* _PASSAGE_:
En 1983, comme le souligne Louis Chauvel, 29,5 % des députés avaient moins de quarante-cinq ans. Rappelons que les baby-boomers les plus vieux n’atteignaient, à l’époque, que trente-huit ans. L’écrasante majorité des parlementaires appartenaient donc à la génération antérieure, née avant ou pendant la guerre. La première législature miterrandienne, au cours de laquelle tant de décisions importantes ont été prises, n’était donc pas marquée par la domination des cohortes nées en 1945-1955, contrairement à ce que Louis Chauvel tente de nous faire croire.
Un réquisitoire sans preuve
Armé de ces questions, je me suis penché sur le livre de Patrick Artus et de Marie-Paule Virard, Comment nous avons ruiné nos enfants. Je m’attendais à y trouver une charge terrible contre les boomers, mais l’ouvrage constitue davantage une critique des politiques gouvernementales de 1975 à nos jours. La génération 68 est bien épinglée çà et là, mais on sent que le propos se situe ailleurs. Le déclin de la France, obsession des auteurs, ne se distingue guère du déclin de l’Europe, où les mêmes politiques ont abouti aux mêmes résultats. Certes, les boomers ont joui du système comme aucune génération avant eux (à en croire les auteurs, ils devaient tous être devenus de riches rentiers), mais on leur reproche surtout de n’avoir laissé que des restes aux générations suivantes. Leur plus grand crime est l’imprévoyance, dont on pourrait également accuser tous les politiciens depuis la guerre.
Même ton dans l’ouvrage de Denis Jeambar et Jacqueline Remy, Nos enfants nous haïront, à cette différence près que les auteurs font partie de la génération du boom et prétendent parler à la première personne. Dès le début du livre, cependant, on comprend que le nous cache en réalité un vous qu’on ne veut pas nommer. Vers qui pointe cet impitoyable réquisitoire ? Qui sont les naufrageurs de la France ? On a beau chercher, tout le monde en prend pour son grade. La rhétorique crépusculaire du déclin ne prend pas la peine de désigner clairement les coupables.

* _DONNÉES ENREGISTRÉES_:
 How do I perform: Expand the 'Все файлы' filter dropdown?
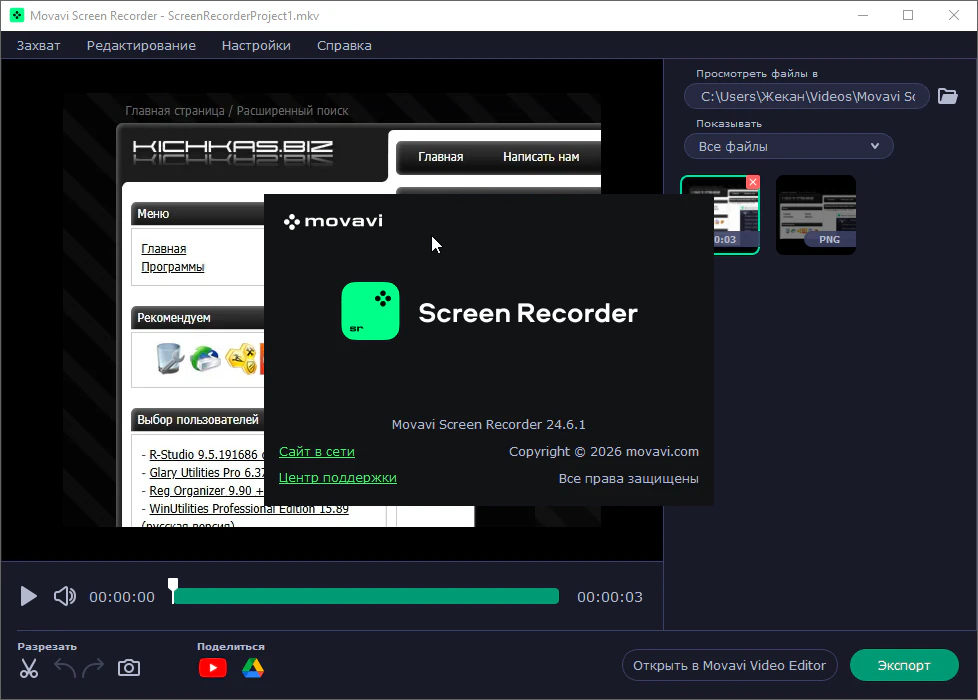(788, 146)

* _VOS TÂCHES_:
1. Répondez à ces questions sur le passage :
(a) En 1983, quelle part des députés avait moins de quarante-cinq ans ?
(b) Quel est le titre du livre de Patrick Artus et Marie-Paule Virard ?
(c) Qui sont les auteurs de Nos enfants nous haïront ?
2. Restituez sans la moindre modification la portion du passage qui va de « En 1983, comme » jusqu'à « nous faire croire. » inclus.
Ce matériel est indépendant du passage.

* _RÉSULTATS FINAUX_:
1.
(a) 29,5 %.
(b) Comment nous avons ruiné nos enfants.
(c) Denis Jeambar et Jacqueline Remy.

2.
En 1983, comme le souligne Louis Chauvel, 29,5 % des députés avaient moins de quarante-cinq ans. Rappelons que les baby-boomers les plus vieux n’atteignaient, à l’époque, que trente-huit ans. L’écrasante majorité des parlementaires appartenaient donc à la génération antérieure, née avant ou pendant la guerre. La première législature miterrandienne, au cours de laquelle tant de décisions importantes ont été prises, n’était donc pas marquée par la domination des cohortes nées en 1945-1955, contrairement à ce que Louis Chauvel tente de nous faire croire.